> DIRECTIONS FOR THIS TASK
Update the items below by replacing each "Locate an element" with "Find an element", keeping everything else the same.

━━━━━ TASK INPUT

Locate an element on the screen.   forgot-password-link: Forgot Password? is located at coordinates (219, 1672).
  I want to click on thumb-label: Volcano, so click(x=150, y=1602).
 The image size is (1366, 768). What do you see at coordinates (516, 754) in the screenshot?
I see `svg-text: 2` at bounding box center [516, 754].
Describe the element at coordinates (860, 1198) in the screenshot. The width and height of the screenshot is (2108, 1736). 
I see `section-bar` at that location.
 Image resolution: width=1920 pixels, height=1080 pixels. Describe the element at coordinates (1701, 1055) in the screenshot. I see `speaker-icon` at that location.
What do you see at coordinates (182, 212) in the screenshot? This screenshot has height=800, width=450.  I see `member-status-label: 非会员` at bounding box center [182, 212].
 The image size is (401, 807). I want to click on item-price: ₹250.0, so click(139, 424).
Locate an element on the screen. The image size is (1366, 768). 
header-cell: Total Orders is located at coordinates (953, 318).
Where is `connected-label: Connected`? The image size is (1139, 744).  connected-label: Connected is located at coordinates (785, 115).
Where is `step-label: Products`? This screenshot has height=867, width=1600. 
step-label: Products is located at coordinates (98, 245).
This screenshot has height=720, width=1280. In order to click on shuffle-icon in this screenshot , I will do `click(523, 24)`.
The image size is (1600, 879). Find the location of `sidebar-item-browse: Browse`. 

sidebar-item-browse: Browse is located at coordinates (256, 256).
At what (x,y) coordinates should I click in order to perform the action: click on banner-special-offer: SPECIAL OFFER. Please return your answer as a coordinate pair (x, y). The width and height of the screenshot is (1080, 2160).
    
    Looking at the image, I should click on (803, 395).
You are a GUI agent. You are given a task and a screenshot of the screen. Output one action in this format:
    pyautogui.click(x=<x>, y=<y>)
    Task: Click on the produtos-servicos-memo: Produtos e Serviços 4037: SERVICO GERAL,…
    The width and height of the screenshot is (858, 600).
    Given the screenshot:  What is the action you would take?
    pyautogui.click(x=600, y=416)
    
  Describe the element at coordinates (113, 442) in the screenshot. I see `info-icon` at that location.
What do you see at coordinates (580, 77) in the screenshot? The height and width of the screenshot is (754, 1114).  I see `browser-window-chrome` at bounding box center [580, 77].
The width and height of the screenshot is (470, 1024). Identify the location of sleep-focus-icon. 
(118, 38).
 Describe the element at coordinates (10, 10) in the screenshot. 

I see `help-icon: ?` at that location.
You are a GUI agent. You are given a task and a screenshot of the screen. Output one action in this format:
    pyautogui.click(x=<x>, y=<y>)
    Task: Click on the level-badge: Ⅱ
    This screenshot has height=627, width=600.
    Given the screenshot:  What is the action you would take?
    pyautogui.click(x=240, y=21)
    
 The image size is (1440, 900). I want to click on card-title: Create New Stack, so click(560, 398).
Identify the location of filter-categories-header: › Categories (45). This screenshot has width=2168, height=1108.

━━━━━━━━━━

> TASK ANSWER
Find an element on the screen.   forgot-password-link: Forgot Password? is located at coordinates (219, 1672).
  I want to click on thumb-label: Volcano, so click(x=150, y=1602).
 The image size is (1366, 768). What do you see at coordinates (516, 754) in the screenshot?
I see `svg-text: 2` at bounding box center [516, 754].
Describe the element at coordinates (860, 1198) in the screenshot. The width and height of the screenshot is (2108, 1736). 
I see `section-bar` at that location.
 Image resolution: width=1920 pixels, height=1080 pixels. Describe the element at coordinates (1701, 1055) in the screenshot. I see `speaker-icon` at that location.
What do you see at coordinates (182, 212) in the screenshot? This screenshot has height=800, width=450.  I see `member-status-label: 非会员` at bounding box center [182, 212].
 The image size is (401, 807). I want to click on item-price: ₹250.0, so click(139, 424).
Find an element on the screen. The image size is (1366, 768). 
header-cell: Total Orders is located at coordinates (953, 318).
Where is `connected-label: Connected`? The image size is (1139, 744).  connected-label: Connected is located at coordinates (785, 115).
Where is `step-label: Products`? This screenshot has height=867, width=1600. 
step-label: Products is located at coordinates (98, 245).
This screenshot has height=720, width=1280. In order to click on shuffle-icon in this screenshot , I will do `click(523, 24)`.
The image size is (1600, 879). Find the location of `sidebar-item-browse: Browse`. 

sidebar-item-browse: Browse is located at coordinates (256, 256).
At what (x,y) coordinates should I click in order to perform the action: click on banner-special-offer: SPECIAL OFFER. Please return your answer as a coordinate pair (x, y). The width and height of the screenshot is (1080, 2160).
    
    Looking at the image, I should click on (803, 395).
You are a GUI agent. You are given a task and a screenshot of the screen. Output one action in this format:
    pyautogui.click(x=<x>, y=<y>)
    Task: Click on the produtos-servicos-memo: Produtos e Serviços 4037: SERVICO GERAL,…
    The width and height of the screenshot is (858, 600).
    Given the screenshot:  What is the action you would take?
    pyautogui.click(x=600, y=416)
    
  Describe the element at coordinates (113, 442) in the screenshot. I see `info-icon` at that location.
What do you see at coordinates (580, 77) in the screenshot? The height and width of the screenshot is (754, 1114).  I see `browser-window-chrome` at bounding box center [580, 77].
The width and height of the screenshot is (470, 1024). Identify the location of sleep-focus-icon. 
(118, 38).
 Describe the element at coordinates (10, 10) in the screenshot. 

I see `help-icon: ?` at that location.
You are a GUI agent. You are given a task and a screenshot of the screen. Output one action in this format:
    pyautogui.click(x=<x>, y=<y>)
    Task: Click on the level-badge: Ⅱ
    This screenshot has height=627, width=600.
    Given the screenshot:  What is the action you would take?
    pyautogui.click(x=240, y=21)
    
 The image size is (1440, 900). I want to click on card-title: Create New Stack, so click(560, 398).
Identify the location of filter-categories-header: › Categories (45). This screenshot has width=2168, height=1108.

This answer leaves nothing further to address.